### Aim
Rewrite the lines from the one containing "Click the red sale dot at April 1997" through the one containing "tap(60, 360)", inclusive, as a JSON list of strings with one string per line and blank lines omitted.

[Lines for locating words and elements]
◆ ◆ ◆ ◆ ◆ ◆ ◆

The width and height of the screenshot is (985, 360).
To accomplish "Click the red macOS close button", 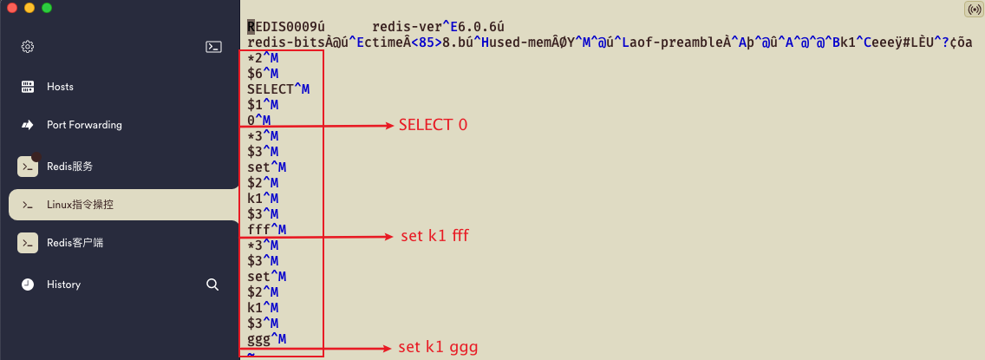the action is [12, 8].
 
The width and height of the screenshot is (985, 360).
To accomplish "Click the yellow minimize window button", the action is [29, 8].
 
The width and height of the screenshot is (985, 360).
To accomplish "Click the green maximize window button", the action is [47, 8].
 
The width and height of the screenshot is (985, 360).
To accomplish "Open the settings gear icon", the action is [27, 47].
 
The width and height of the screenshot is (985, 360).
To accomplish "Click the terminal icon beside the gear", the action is [213, 47].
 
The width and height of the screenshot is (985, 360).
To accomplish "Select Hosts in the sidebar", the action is [60, 87].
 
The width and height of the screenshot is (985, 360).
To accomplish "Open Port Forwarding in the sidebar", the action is [84, 125].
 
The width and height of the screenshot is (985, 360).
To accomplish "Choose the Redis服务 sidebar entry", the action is [69, 167].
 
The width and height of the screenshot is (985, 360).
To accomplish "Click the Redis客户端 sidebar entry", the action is [75, 243].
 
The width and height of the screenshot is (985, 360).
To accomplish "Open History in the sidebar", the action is [63, 285].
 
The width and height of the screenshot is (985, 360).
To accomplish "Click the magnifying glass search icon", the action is [212, 285].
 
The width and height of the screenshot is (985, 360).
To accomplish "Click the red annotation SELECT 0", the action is [433, 125].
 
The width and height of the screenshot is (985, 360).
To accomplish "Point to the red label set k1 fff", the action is [434, 236].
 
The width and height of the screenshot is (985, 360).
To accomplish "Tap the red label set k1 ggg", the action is [438, 348].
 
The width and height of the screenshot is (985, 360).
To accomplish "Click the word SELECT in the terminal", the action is [271, 89].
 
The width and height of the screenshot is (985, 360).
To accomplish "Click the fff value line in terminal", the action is [259, 230].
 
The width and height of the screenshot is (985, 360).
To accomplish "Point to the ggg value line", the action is [259, 338].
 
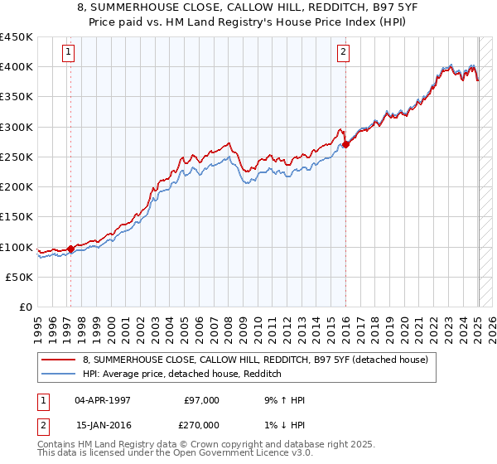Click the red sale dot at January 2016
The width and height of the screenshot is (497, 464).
tap(345, 144)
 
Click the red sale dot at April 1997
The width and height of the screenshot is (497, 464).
tap(70, 248)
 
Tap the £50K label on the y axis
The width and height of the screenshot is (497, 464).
tap(20, 278)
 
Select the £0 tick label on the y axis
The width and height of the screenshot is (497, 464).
tap(26, 307)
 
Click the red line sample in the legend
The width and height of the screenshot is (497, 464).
tap(60, 360)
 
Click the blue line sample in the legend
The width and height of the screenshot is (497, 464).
tap(60, 374)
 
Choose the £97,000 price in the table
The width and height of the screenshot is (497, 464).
tap(202, 400)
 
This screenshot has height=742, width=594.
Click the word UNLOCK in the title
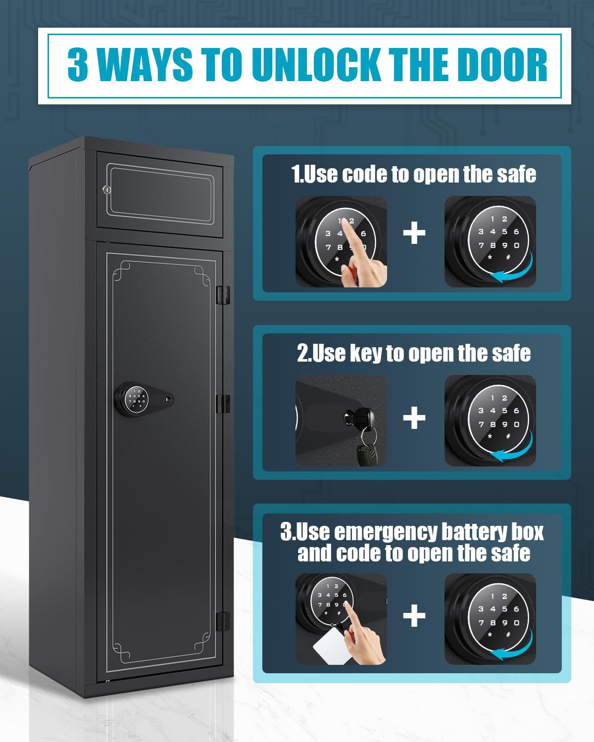(x=318, y=65)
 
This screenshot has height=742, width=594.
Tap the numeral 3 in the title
(x=78, y=65)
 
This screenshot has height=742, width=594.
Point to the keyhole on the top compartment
(x=106, y=189)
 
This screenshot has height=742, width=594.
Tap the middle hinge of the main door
(x=224, y=404)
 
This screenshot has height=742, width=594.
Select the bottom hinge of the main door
(x=223, y=621)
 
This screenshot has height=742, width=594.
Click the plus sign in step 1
(x=414, y=233)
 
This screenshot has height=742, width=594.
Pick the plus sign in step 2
(x=414, y=418)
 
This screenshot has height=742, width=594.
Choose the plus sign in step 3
(x=414, y=616)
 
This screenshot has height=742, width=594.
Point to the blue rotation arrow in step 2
(x=515, y=449)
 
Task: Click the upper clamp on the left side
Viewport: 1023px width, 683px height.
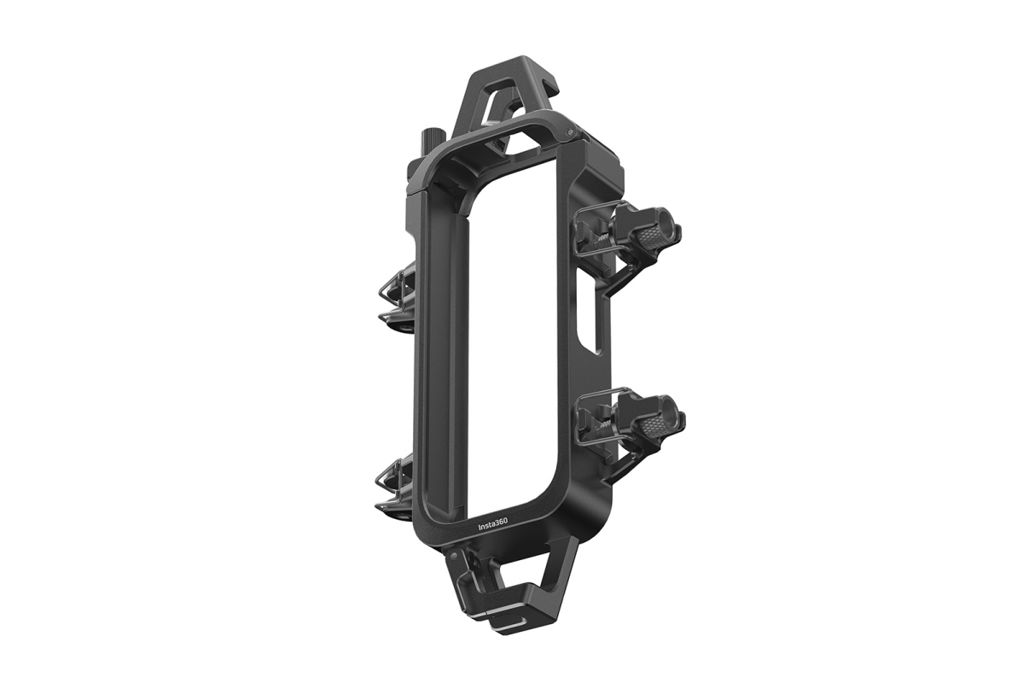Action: pos(394,295)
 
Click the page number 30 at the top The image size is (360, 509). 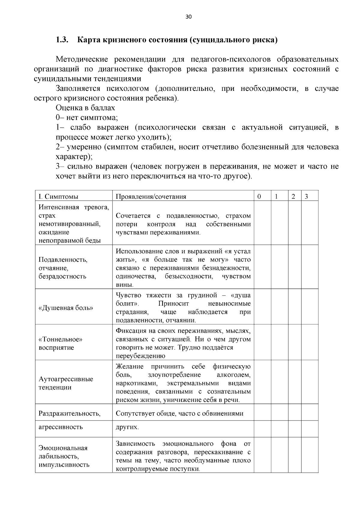tap(188, 17)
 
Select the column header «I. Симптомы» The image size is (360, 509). tap(58, 196)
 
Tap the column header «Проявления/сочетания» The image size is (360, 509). tap(151, 196)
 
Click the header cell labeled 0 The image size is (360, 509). tap(259, 196)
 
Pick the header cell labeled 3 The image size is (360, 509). tap(306, 196)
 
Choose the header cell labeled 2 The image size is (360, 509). tap(293, 196)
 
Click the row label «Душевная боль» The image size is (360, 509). tap(66, 308)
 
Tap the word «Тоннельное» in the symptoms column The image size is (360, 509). tap(60, 339)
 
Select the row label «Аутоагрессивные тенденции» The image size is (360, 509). tap(66, 383)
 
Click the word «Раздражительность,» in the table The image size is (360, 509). tap(69, 413)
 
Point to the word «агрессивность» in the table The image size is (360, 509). tap(61, 427)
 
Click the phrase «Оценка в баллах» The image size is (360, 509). tap(85, 108)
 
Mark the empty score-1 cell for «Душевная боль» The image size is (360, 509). tap(280, 307)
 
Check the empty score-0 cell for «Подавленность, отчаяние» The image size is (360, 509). tap(262, 267)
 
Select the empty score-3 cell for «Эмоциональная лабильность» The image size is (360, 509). tap(310, 455)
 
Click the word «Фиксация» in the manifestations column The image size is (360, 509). tap(130, 331)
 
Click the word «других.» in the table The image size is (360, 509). tap(127, 427)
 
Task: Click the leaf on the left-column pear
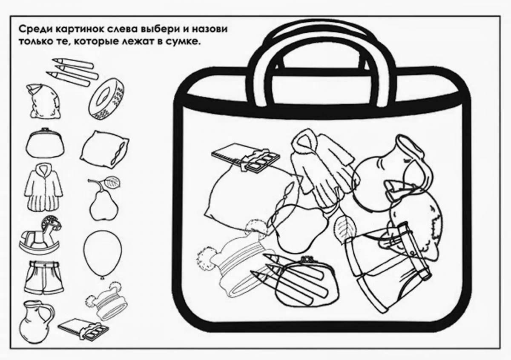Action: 112,182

◆ ◆ ◆ ◆ ◆ ◆ ◆

### Response
[
  "Click the red sale dot at April 1997",
  "The width and height of the screenshot is (497, 464).",
  "tap(70, 248)",
  "Tap the £50K label on the y axis",
  "The width and height of the screenshot is (497, 464).",
  "tap(20, 278)",
  "Select the £0 tick label on the y axis",
  "The width and height of the screenshot is (497, 464).",
  "tap(26, 307)",
  "Click the red line sample in the legend",
  "The width and height of the screenshot is (497, 464).",
  "tap(60, 360)"
]